In [1]:
# https://www.kaggle.com/code/ryanholbrook/time-series-as-features

## What is Serial Dependence?

In earlier lessons, we investigated properties of time series that were mostly easily modeled as *time dependent* properities, that is, with features we could derive directly from the time index. Some time series properties, however, can only be modeled as *serially dependent* properties, that is, using as features past values of target series. The structure of these time series may not be apparent from a plot over time; plotted against past values, however, the structure becomes clear -- as we see in the figure below.

![image.png](attachment:5b6c088a-01cf-4d30-8f78-ad0b5535823d.png)

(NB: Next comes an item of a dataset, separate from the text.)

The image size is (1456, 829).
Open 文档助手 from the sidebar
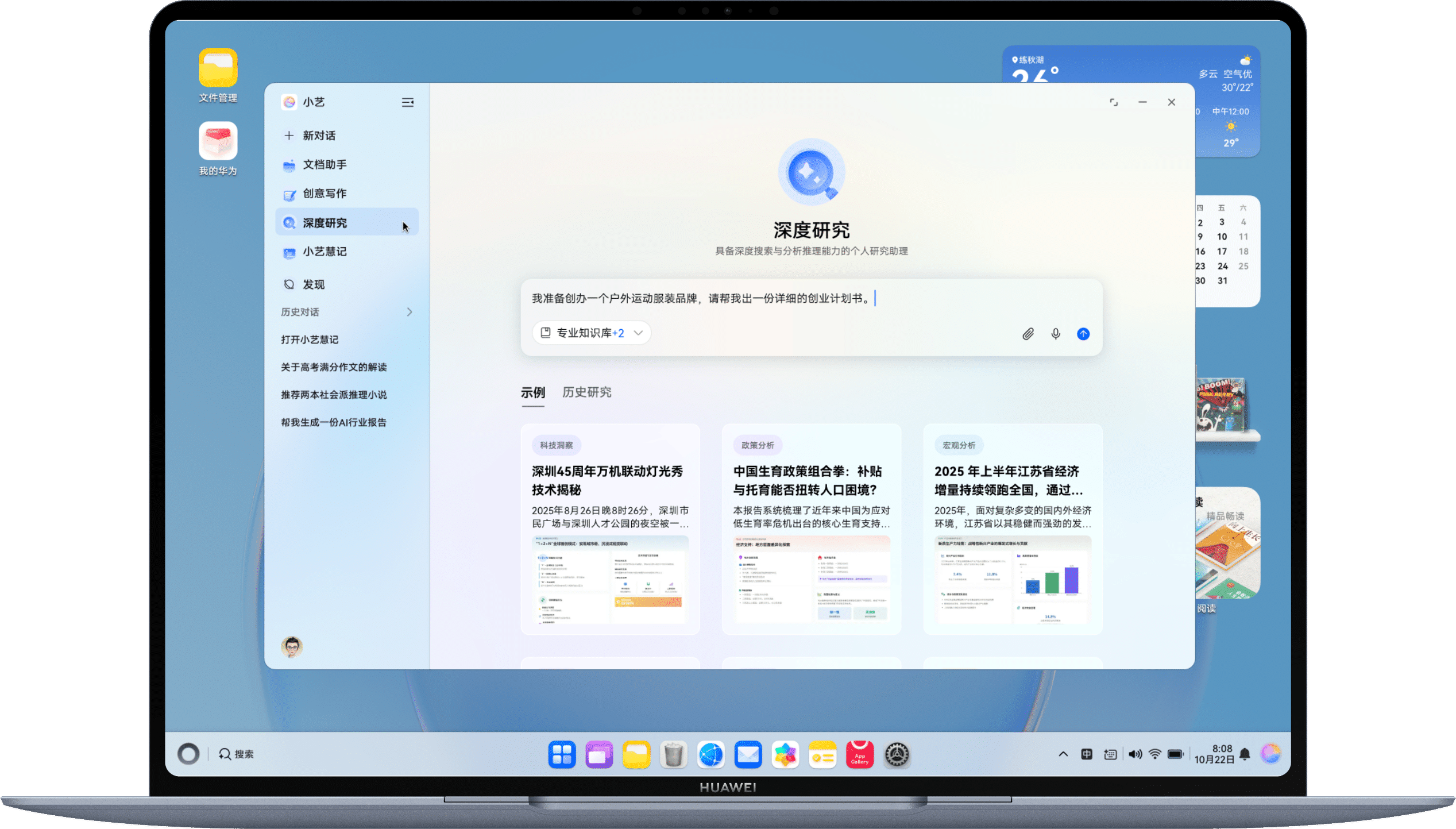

*These two series have serial dependence, but not time dependence. Points on the right have coordinates (value at time t-1, value at time t).*

With trend and seasonality, we trained models to fit curves to plots like those on the left in the figure above -- the models were learning time dependence. The goal in this lesson is to train models to fit curves to plots like those on the right -- we want them to learn serial dependence.

## Cycles

One especially common way for serial independence to manifest is in **cycles**. Cycles are patterns of growth and decay in a time series associated with how the value in a series at one time depends on values at previous times, but not necessarily on the time step itself. Cyclic behavior is characteristic of systems that can affect themselves or whose reactions persist over time. Economies, epidemics, animal populations, volcano eruptions, and similar natural phenomena often display cyclic behavior.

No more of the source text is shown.